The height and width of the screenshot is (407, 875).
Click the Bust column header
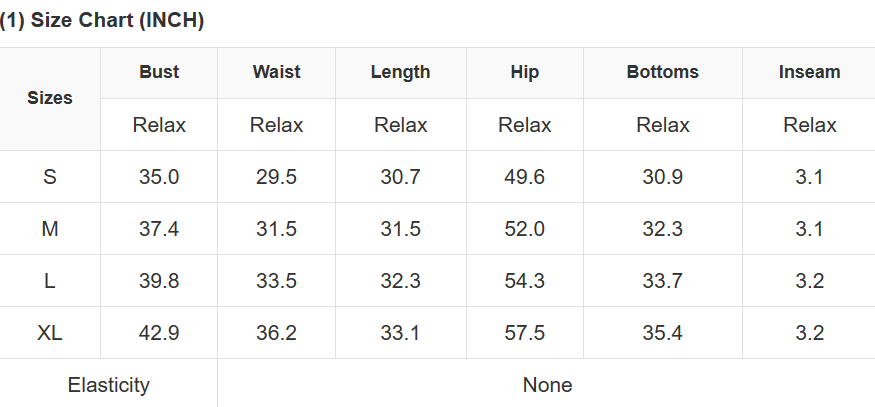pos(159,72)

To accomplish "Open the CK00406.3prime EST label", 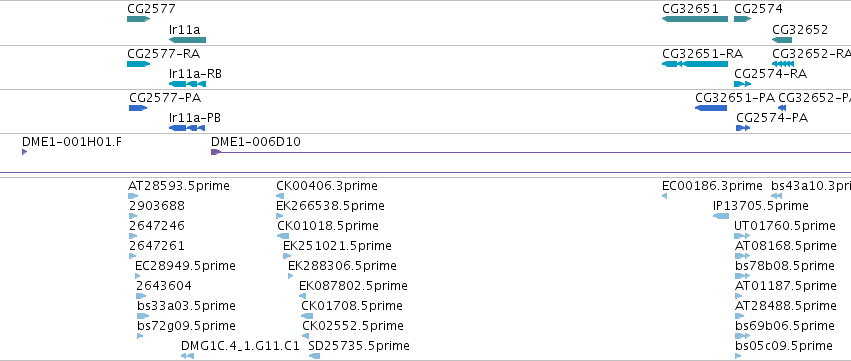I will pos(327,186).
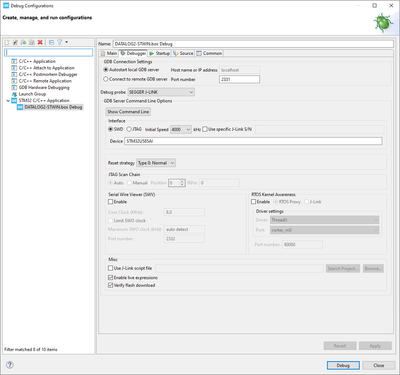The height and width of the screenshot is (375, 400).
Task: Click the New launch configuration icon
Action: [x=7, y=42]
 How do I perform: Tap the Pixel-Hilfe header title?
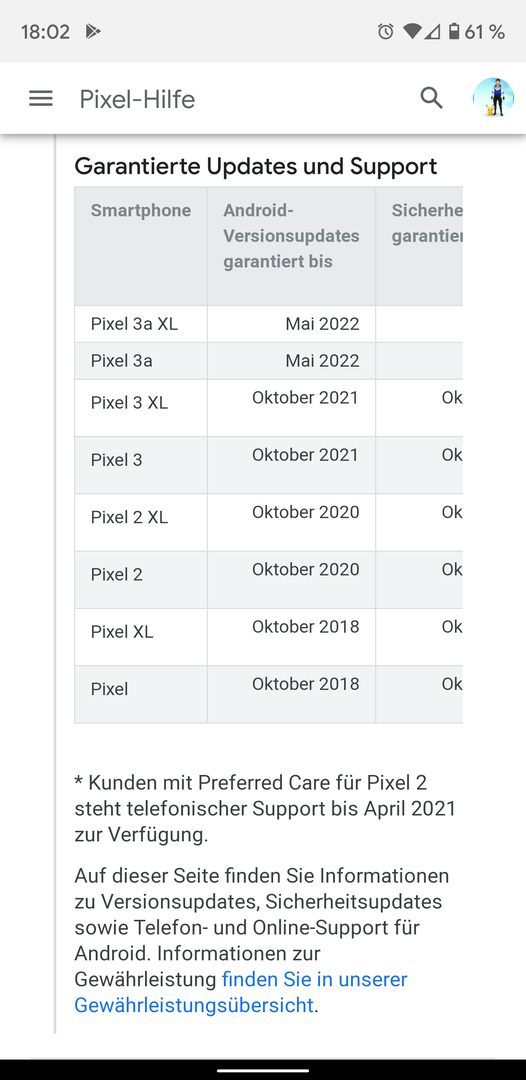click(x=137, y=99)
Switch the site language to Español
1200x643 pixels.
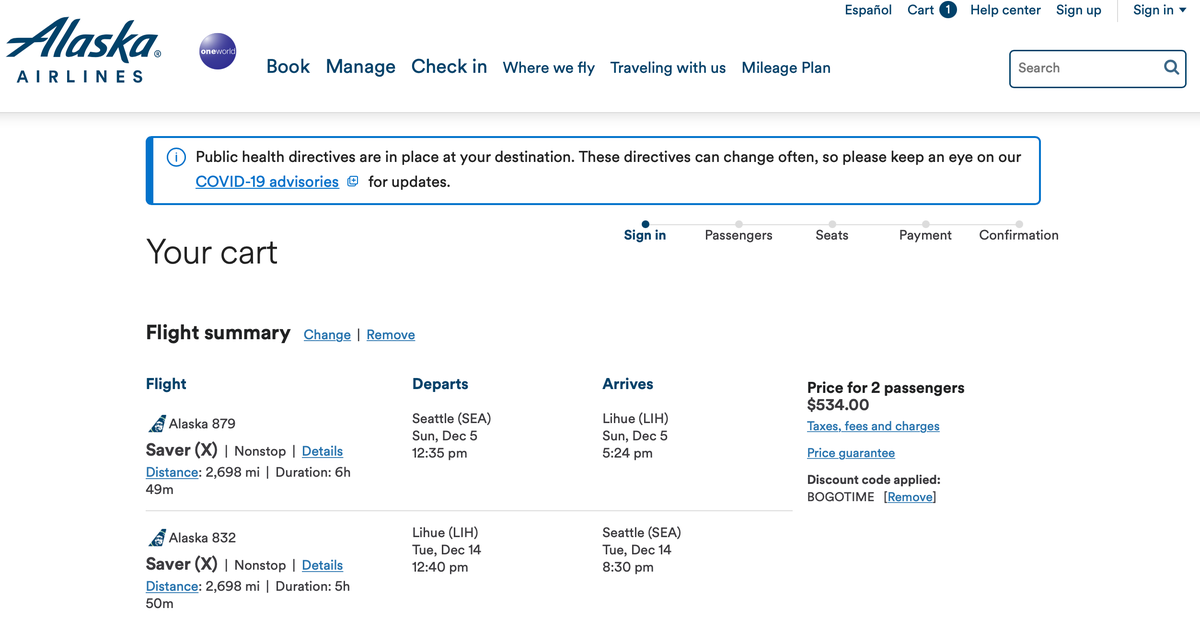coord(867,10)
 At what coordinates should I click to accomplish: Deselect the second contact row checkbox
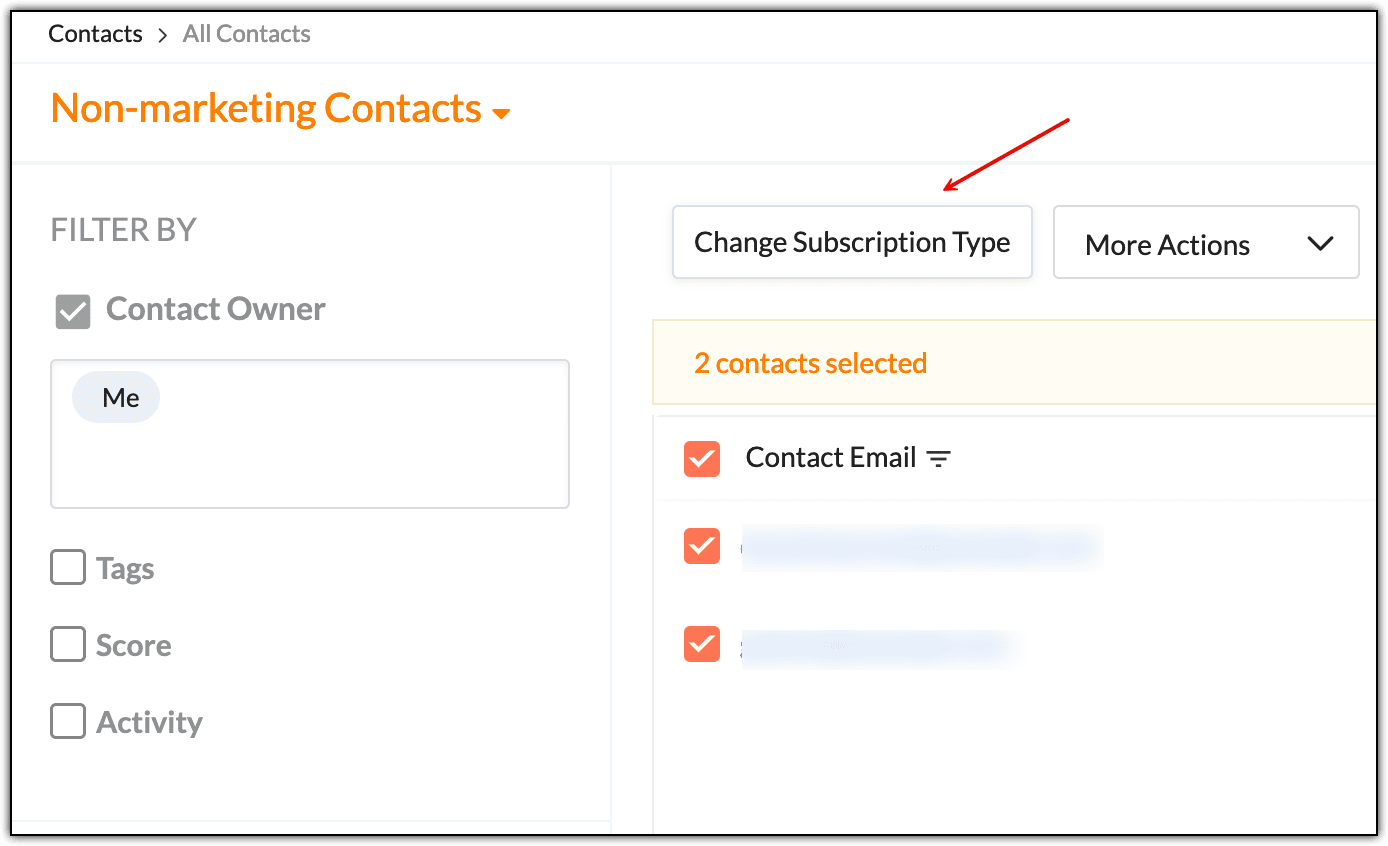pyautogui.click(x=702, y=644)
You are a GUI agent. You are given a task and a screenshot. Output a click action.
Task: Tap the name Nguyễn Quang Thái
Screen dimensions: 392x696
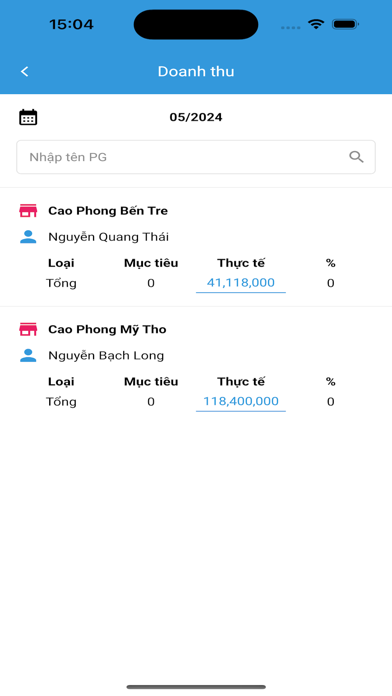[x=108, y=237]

---------------

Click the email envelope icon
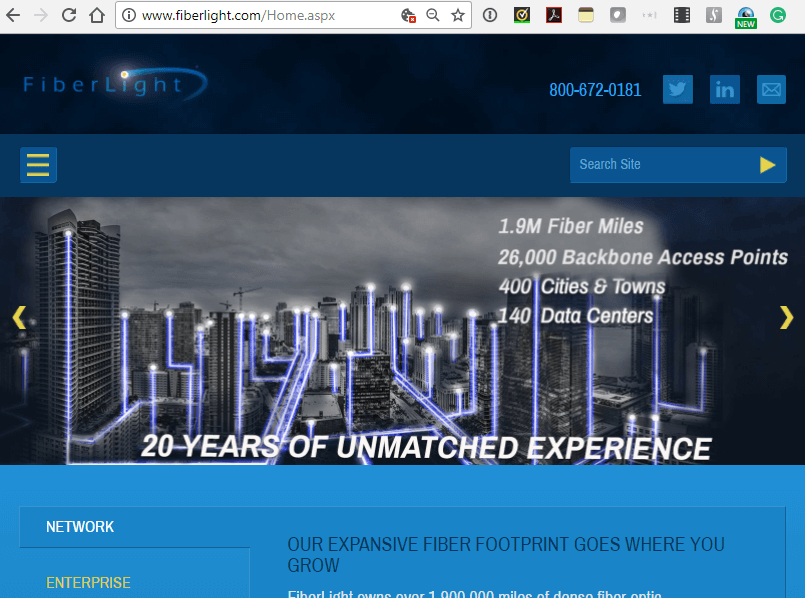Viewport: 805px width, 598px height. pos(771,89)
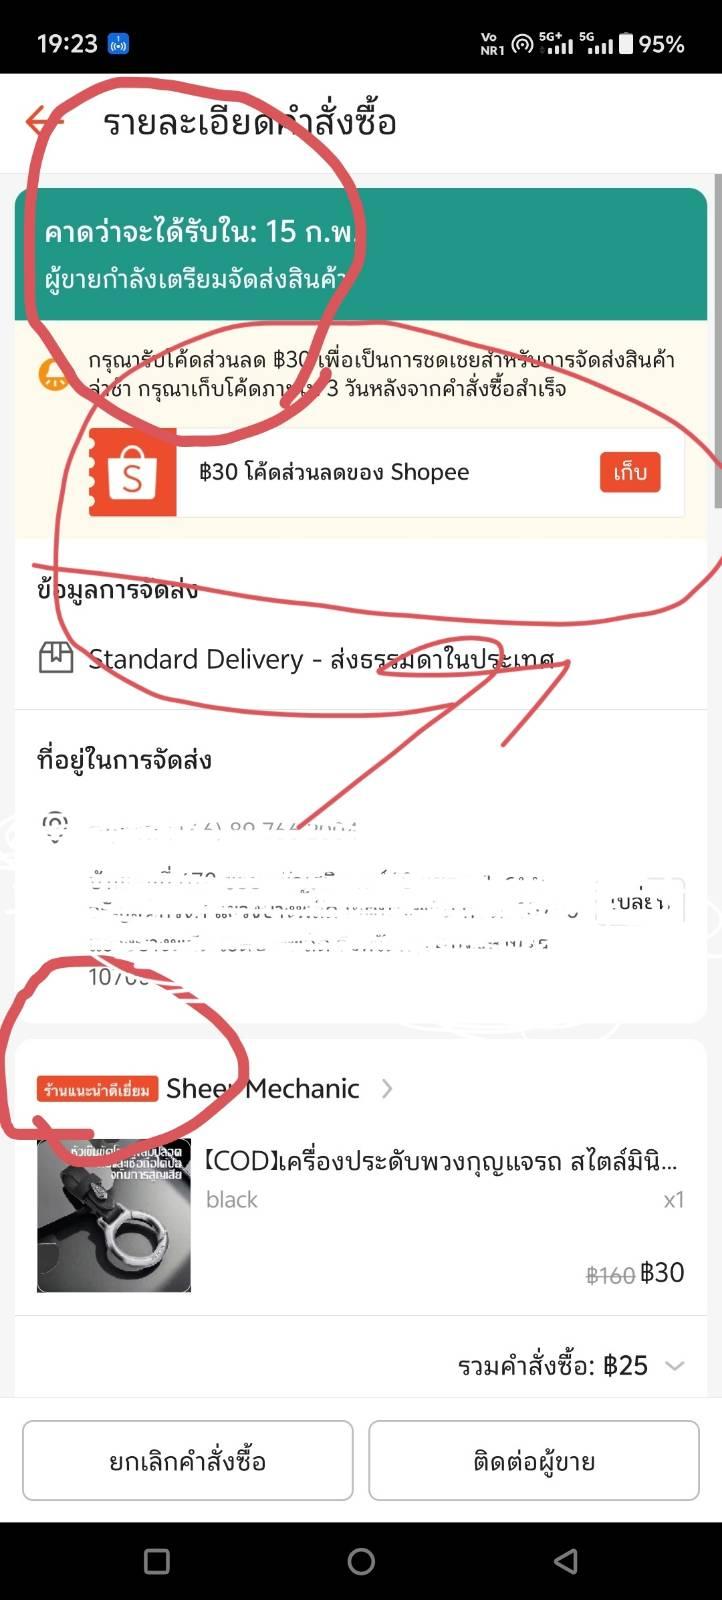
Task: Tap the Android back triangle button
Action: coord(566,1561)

---------------

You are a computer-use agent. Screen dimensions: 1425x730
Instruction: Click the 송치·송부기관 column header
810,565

---------------

PROBLEM - Each line that contains "agent" is to be copied from the listing above.

ANSWER SECTION -
You are a GUI agent. You are given a task and a screenshot. Output a click action.
You are a computer-use agent. Screen dimensions: 1425x730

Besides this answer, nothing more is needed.